During his trial, Coronel was a constant presence – the drug lord waving goofily at her across the courtroom, and blowing kisses.

She sat through hours of testimony from his former mistresses, and from former associates who turned against him.

Coronel herself treated the trial as a fashion parade, turning up every day in a striking new outfit. She announced afterwards that she was launching a fashion collection. 

In November 2019 Coronel was in talks to join the VH1 reality series Cartel Crew.

TMZ obtained photos of her on a yacht, as another cast member – Michael Corleone Blanco, son of Colombian drug dealer Griselda Blanco – pulled up alongside her boat. 

The series ended in December 2019, however, and it does not appear that she filmed any scenes beyond the yacht one.

The promo shows Blanco speeding up to a yacht where Coronel is waiting

The promo shows Blanco speeding up to a yacht where Coronel is waiting

The promo shows Blanco speeding up to a yacht where Coronel is waiting

Coronel is accused in the court documents of having been in contact with Guzman’s sons, known as ‘Chapitos’, who are currently believed to be running the Sinaloa Cartel.

Four of Guzman’s 15 known sons – Ivan, Jesus, Ovidio and Joaquin Jr – are all referenced in the charging documents. 

Ovidio was captured in October 2019 in Culiacan, a stronghold of the Sinaloa Cartel.

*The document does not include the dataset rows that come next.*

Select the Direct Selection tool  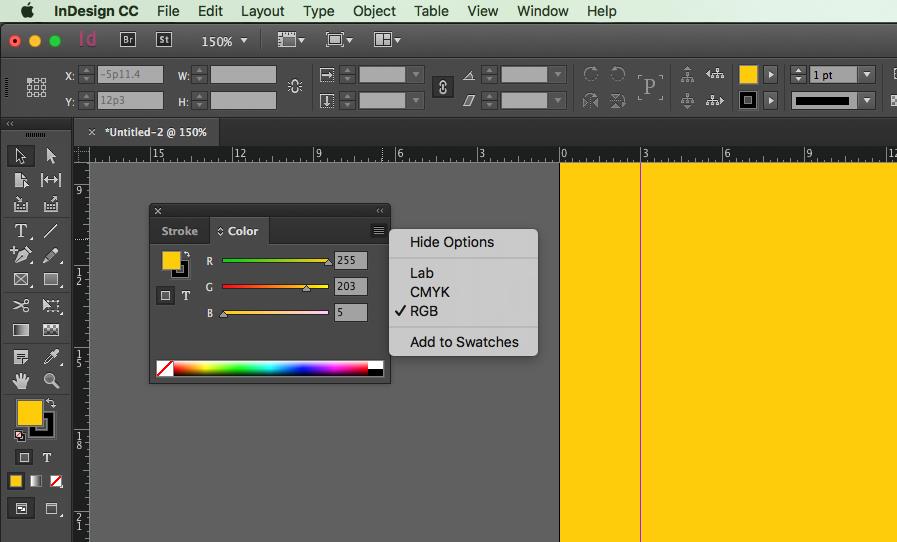(51, 156)
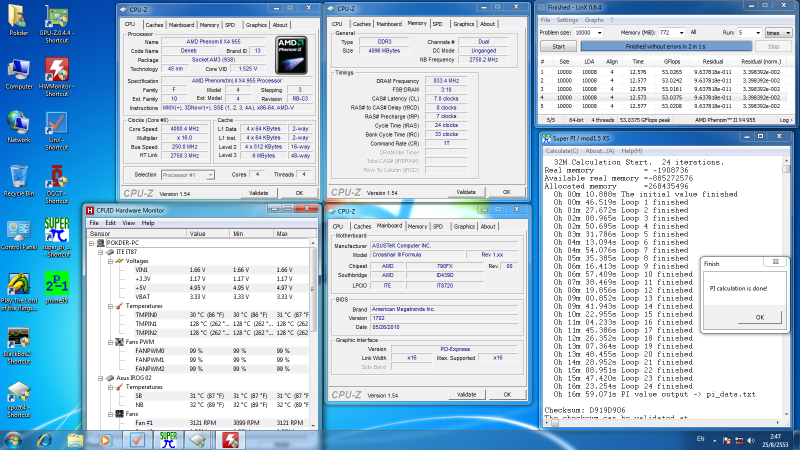This screenshot has width=800, height=450.
Task: Open the Calculate menu in Super PI
Action: click(x=561, y=150)
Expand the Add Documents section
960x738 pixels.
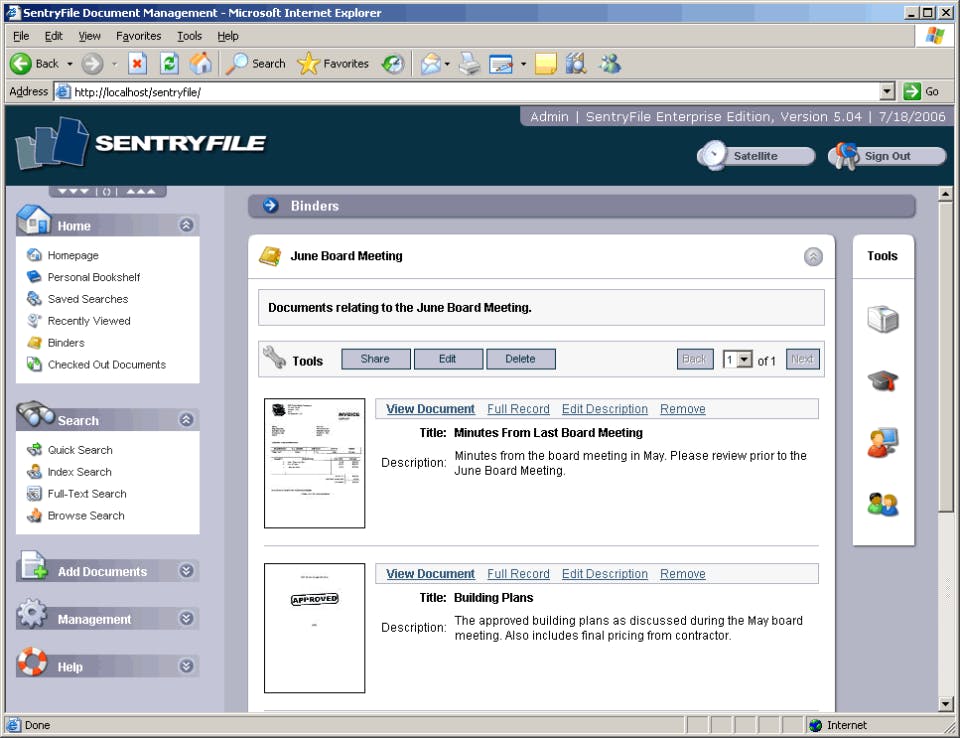coord(186,570)
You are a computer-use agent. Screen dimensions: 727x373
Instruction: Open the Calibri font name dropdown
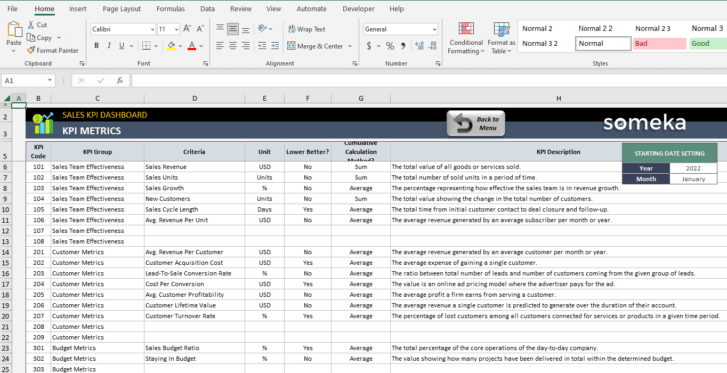tap(153, 29)
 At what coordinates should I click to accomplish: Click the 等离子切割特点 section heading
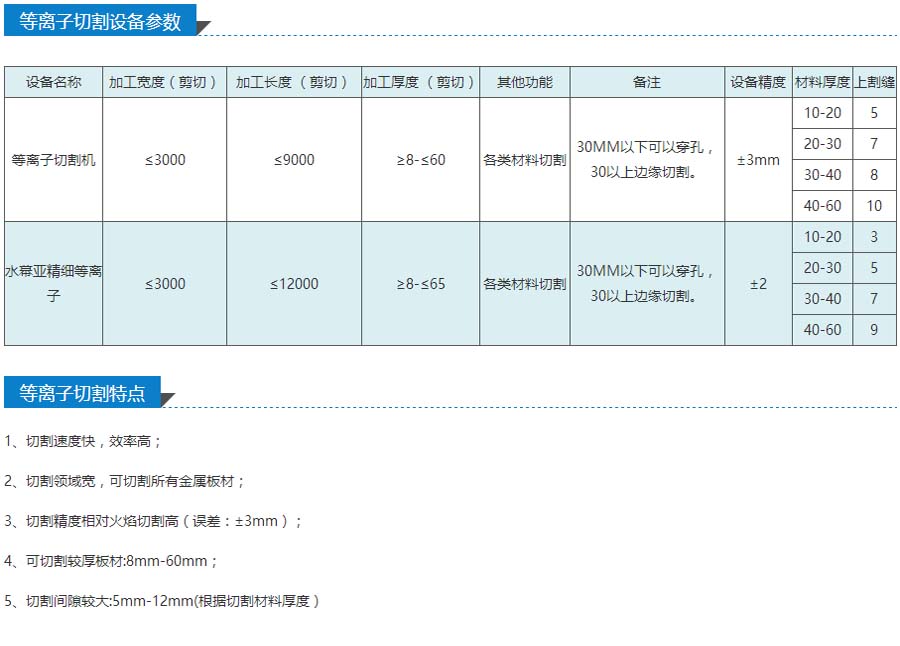pyautogui.click(x=82, y=394)
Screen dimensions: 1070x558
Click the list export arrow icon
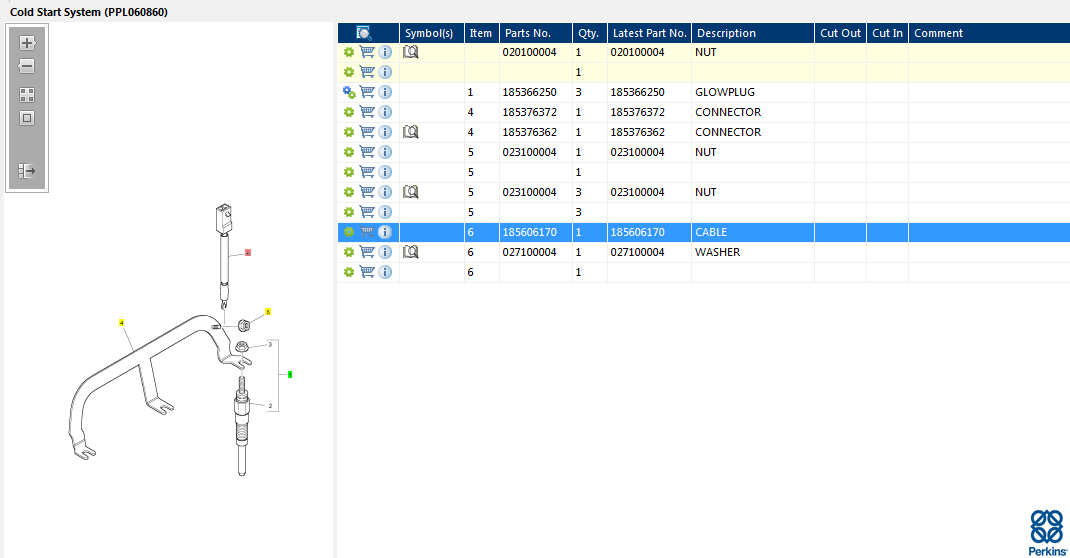pyautogui.click(x=27, y=171)
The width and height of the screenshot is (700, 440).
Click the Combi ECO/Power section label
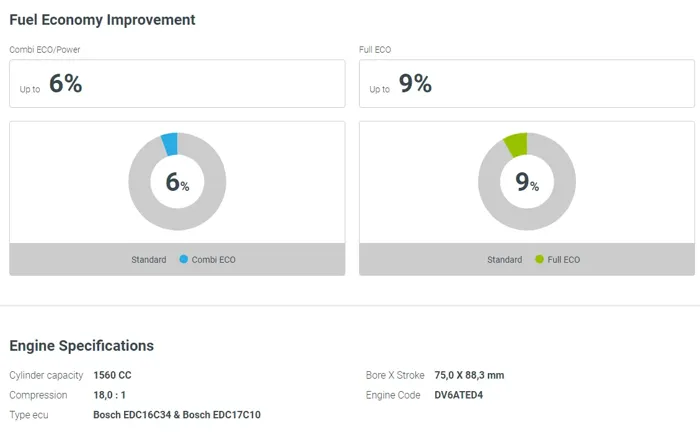(x=43, y=49)
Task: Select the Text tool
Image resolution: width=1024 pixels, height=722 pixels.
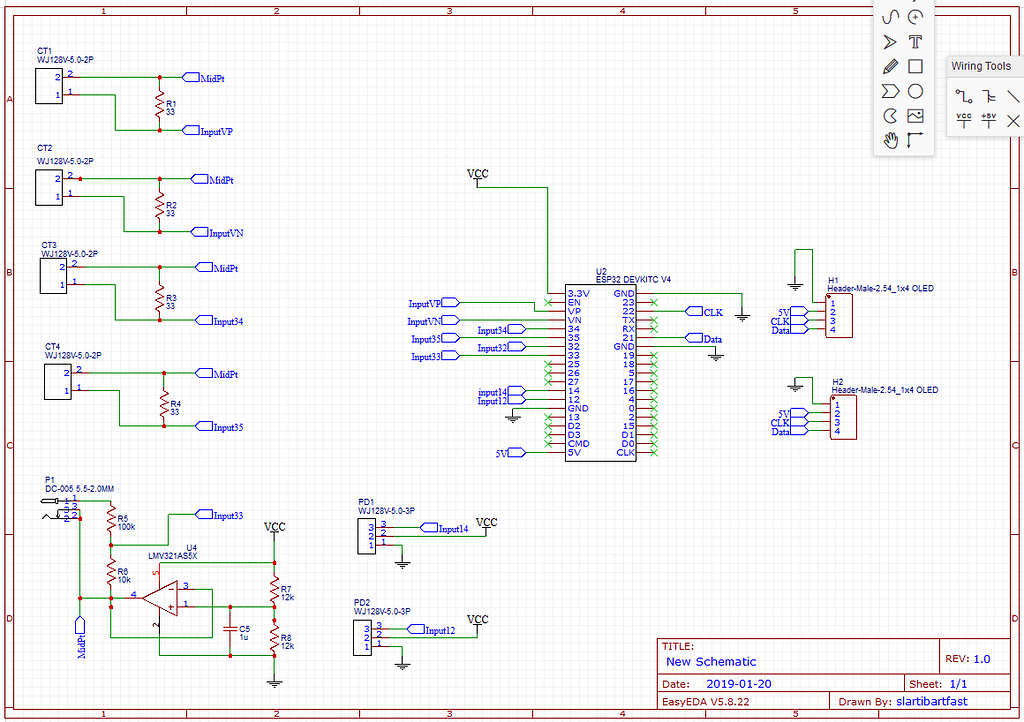Action: tap(915, 41)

He was then released amid a full-scale shootout with cartel members in broad daylight that left cars burning and civilians running for cover, in a case which sparked huge controversy for Mexico’s president, Andres Manuel Lopez Obrador. 

Vigil, the former chief of international operations for the DEA, who spent 20 years infiltrating Mexican and Colombian cartels, told DailyMail.com that investigators would now be trying to use Coronel to entrap other, bigger, fish.

Coronel, said Vigil, will be pressed as to the whereabouts of the sons and of Ismael ‘El Mayo’ Zambada, the 73-year-old who was Guzman’s right-hand-man.

‘They have cooperating witnesses who claim that she was liaising with the sons,’ he said. 

‘And they know that she is very devoted to her daughters, so she won’t want to be separated from them. 

‘They’ll be really pressuring her to flip.’

Others were intrigued by the timing of Coronel’s arrest, relating to activity that, according to the charge sheet, stopped in 2017.

Several pointed out that her high-profile detention came only months after the debacle of the arrest of Mexico’s former defense minister, General Salvador Cienfuegos.

Cienfuegos, who served under former president Enrique Pena Nieto, was accused by the U.S. authorities of taking bribes in exchange for protecting drug cartel leaders. 

He was arrested at the request of the Drug Enforcement Administration in Los Angeles in October. 

However, a month later the Justice Department agreed to hand him back to Mexico, in a move that stunned many within the State Department and internationally.

Mexico promised to try him in Mexico, with Marcelo Ebrard, the foreign minister, saying ‘it would be very costly’ for Mexico to ‘do nothing’ after having asked for the charges against the former defense chief to be dropped and for him to be returned home.

‘It would be almost suicidal,’ Ebrard said.

Yet in January Mexico declared that Cienfuegos had been exonerated and would face no further charges. 

Arturo Sarukhan, Mexico’s ambassador to the US from 2007-13, tweeted that Coronel’s arrest was ‘likely related to a tightening of screws in the aftermath of the Cienfuegos debacle.’